### Task instructions
Copy every line that holds the string "number" from the data below.

### The data
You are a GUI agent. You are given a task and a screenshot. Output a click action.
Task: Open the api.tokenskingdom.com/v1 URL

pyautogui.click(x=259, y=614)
* * *
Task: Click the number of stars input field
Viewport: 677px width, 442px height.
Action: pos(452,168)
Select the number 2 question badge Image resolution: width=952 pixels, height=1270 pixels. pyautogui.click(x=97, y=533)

### Your response
Task: Click the number of stars input field
Select the number 2 question badge Image resolution: width=952 pixels, height=1270 pixels. pyautogui.click(x=97, y=533)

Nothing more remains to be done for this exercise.